LeBron is right. Stevens’s ownership stake in the Warriors should give him the context to know better. Earlier this year, a Utah Jazz fan was banned from NBA arenas for yelling racist taunts at Russell Westbrook. The memory of the Malice at the Palace lives on in everyone’s mind. The NBA in-arena experience is totally unparalleled, because the arenas and the game lend themselves to an intimate, close-up experience. The flip side is that fans have to not act like assholes, and let the players do their jobs without laying their hands on them or yelling racist crap at them.
But then again, Stevens probably didn’t see himself as a fan.

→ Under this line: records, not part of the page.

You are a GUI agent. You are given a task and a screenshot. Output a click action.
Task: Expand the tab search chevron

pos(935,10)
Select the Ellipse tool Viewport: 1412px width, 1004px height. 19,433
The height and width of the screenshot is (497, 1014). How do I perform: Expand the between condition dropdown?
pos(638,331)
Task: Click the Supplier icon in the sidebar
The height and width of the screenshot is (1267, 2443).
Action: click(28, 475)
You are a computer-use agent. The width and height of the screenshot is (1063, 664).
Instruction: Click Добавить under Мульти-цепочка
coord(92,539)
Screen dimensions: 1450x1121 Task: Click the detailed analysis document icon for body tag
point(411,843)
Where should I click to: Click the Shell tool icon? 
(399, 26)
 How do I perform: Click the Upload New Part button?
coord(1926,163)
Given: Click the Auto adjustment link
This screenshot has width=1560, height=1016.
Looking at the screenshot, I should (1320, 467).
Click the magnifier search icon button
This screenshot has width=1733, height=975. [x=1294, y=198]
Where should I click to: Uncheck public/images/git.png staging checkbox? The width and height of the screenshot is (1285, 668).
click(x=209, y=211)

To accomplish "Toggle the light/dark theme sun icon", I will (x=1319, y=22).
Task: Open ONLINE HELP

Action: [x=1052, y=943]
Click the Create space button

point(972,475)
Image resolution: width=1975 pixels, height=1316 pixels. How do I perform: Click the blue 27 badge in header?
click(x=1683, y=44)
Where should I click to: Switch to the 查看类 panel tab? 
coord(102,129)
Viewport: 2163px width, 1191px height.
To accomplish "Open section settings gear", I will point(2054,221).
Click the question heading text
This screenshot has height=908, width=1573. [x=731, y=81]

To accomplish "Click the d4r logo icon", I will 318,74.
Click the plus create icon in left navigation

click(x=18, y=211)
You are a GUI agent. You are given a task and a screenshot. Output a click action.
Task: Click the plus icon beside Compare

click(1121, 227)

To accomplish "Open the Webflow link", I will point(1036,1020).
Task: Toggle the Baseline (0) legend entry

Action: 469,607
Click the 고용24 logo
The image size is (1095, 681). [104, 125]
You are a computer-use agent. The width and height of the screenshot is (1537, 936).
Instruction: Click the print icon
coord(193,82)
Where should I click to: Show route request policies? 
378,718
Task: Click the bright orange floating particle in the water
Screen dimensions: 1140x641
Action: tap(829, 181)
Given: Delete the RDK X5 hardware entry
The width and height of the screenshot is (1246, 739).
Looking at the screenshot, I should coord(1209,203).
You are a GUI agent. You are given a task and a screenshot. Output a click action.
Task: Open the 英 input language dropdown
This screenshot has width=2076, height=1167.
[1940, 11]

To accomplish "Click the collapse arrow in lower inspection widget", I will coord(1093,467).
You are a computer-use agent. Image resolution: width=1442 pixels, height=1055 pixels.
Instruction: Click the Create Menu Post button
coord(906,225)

He saw himself as an OWNER, entitled to a different experience.
Back in 2014, Donald Sterling, a scumbag Los Angeles real estate developer who somehow found himself owning the Clippers, was outright banned from the NBA after a tape leaked of him saying some wildly racist shit about Magic Johnson, among other people. NBA Commissioner Adam Silver standing at the podium and laying down the sentence was a powerful moment for the league, a declaration that they would not tolerate Sterling being an out-and-out racist, for disrespecting their players.
But it’s not like Sterling was new to saying weird, messed-up shit about NBA players. When Elgin Baylor sued Sterling for back pay in 2011, he told the court that some of his players complained about how Sterling would bring women into their locker room, post-game, and openly leer and gawk while talking about their “beautiful black bodies.” While Stevens shoving Lowry isn’t as extreme as Sterling’s behavior concerning the bodies of NBA players, it’s an action that lives in the same awful neighborhood. It’s a member of the capital class lording over this county, declaring himself entitled to the bodies of his subjects, who believes that the money he’s invested in a business entitles him to violate someone’s bodily sovereignty. The NBA can exile Sterling from their clique, let the world know that you can’t drunkenly yelp “HE’S GOT AIDS” at Anderson Cooper, but they can’t fix the problem inherent in team ownership: that rich guys putting their money into teams gives them the impression that they’re entitled to act like a prick and lord their power over athletes.
The NBA has issued a statement that it has banned Stevens from all games while they review the incident. Meanwhile Axios, which broke the Stevens news, reported that he’s been banned from Oracle Arena for the remainder of the NBA Playoffs, and might be forced to sell his stake in the team. But even if that happens, he’ll still get a payout and make a tidy profit on his investment, seeing how much the team’s value has skyrocketed in the wake of this run of titles. It ends up not mattering, in the wash—money can get you a car, a new computer, a nice bottle of wine, but only wealth, true wealth, can buy you the ability to act like a giant shithead in front of millions of people and experience no real material consequences for your behavior.
UPDATE: On Thursday evening, the NBA and the Golden State Warriors released a joint statement announcing that Stevens is being “banned from attending NBA games and Warriors team activities for one year and has been fined $500,000 for pushing and directing obscene gestures toward the Toronto Raptors’ Kyle Lowry during Game 3 of the Finals last night.”